Element and text position data

------------------------------

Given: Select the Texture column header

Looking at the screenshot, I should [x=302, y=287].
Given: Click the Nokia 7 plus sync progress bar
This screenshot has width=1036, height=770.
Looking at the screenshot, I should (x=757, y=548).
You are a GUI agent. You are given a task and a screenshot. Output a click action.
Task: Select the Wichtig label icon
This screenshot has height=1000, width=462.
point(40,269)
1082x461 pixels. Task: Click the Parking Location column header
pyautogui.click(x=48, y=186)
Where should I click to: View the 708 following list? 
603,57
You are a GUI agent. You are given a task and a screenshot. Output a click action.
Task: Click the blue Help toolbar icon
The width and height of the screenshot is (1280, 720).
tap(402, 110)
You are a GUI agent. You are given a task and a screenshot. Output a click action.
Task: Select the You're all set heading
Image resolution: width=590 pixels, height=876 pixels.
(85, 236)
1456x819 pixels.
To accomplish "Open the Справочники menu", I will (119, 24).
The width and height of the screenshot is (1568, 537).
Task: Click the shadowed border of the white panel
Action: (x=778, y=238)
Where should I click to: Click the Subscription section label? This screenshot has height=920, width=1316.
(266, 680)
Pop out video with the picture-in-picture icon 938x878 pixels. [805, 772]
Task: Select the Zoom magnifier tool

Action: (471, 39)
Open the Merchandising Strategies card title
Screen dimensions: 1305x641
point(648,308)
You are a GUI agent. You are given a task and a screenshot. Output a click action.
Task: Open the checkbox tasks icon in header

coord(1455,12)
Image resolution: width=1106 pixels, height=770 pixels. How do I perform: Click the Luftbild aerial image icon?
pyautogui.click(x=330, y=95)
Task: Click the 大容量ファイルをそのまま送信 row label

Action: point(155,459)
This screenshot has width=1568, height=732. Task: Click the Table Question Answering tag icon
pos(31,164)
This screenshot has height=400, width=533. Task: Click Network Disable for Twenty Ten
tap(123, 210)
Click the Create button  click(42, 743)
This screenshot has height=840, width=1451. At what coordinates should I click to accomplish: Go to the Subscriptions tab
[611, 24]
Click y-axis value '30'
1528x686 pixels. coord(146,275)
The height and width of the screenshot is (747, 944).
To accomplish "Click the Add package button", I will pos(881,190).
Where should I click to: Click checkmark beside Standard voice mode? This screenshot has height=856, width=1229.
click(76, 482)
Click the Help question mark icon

------------------------------

▸ **GOAL**
Can you extract all of the lines above verbatim, changing nothing?

▸ **SOLUTION FOR THIS PROBLEM**
Given: Select the Texture column header

Looking at the screenshot, I should [x=302, y=287].
Given: Click the Nokia 7 plus sync progress bar
This screenshot has width=1036, height=770.
Looking at the screenshot, I should (x=757, y=548).
You are a GUI agent. You are given a task and a screenshot. Output a click action.
Task: Select the Wichtig label icon
This screenshot has height=1000, width=462.
point(40,269)
1082x461 pixels. Task: Click the Parking Location column header
pyautogui.click(x=48, y=186)
Where should I click to: View the 708 following list? 
603,57
You are a GUI agent. You are given a task and a screenshot. Output a click action.
Task: Click the blue Help toolbar icon
The width and height of the screenshot is (1280, 720).
tap(402, 110)
You are a GUI agent. You are given a task and a screenshot. Output a click action.
Task: Select the You're all set heading
Image resolution: width=590 pixels, height=876 pixels.
(85, 236)
1456x819 pixels.
To accomplish "Open the Справочники menu", I will (119, 24).
The width and height of the screenshot is (1568, 537).
Task: Click the shadowed border of the white panel
Action: (x=778, y=238)
Where should I click to: Click the Subscription section label? This screenshot has height=920, width=1316.
(266, 680)
Pop out video with the picture-in-picture icon 938x878 pixels. [805, 772]
Task: Select the Zoom magnifier tool

Action: (471, 39)
Open the Merchandising Strategies card title
Screen dimensions: 1305x641
point(648,308)
You are a GUI agent. You are given a task and a screenshot. Output a click action.
Task: Open the checkbox tasks icon in header

coord(1455,12)
Image resolution: width=1106 pixels, height=770 pixels. How do I perform: Click the Luftbild aerial image icon?
pyautogui.click(x=330, y=95)
Task: Click the 大容量ファイルをそのまま送信 row label

Action: point(155,459)
This screenshot has width=1568, height=732. Task: Click the Table Question Answering tag icon
pos(31,164)
This screenshot has height=400, width=533. Task: Click Network Disable for Twenty Ten
tap(123, 210)
Click the Create button  click(42, 743)
This screenshot has height=840, width=1451. At what coordinates should I click to accomplish: Go to the Subscriptions tab
[611, 24]
Click y-axis value '30'
1528x686 pixels. coord(146,275)
The height and width of the screenshot is (747, 944).
To accomplish "Click the Add package button", I will pos(881,190).
Where should I click to: Click checkmark beside Standard voice mode? This screenshot has height=856, width=1229.
click(76, 482)
Click the Help question mark icon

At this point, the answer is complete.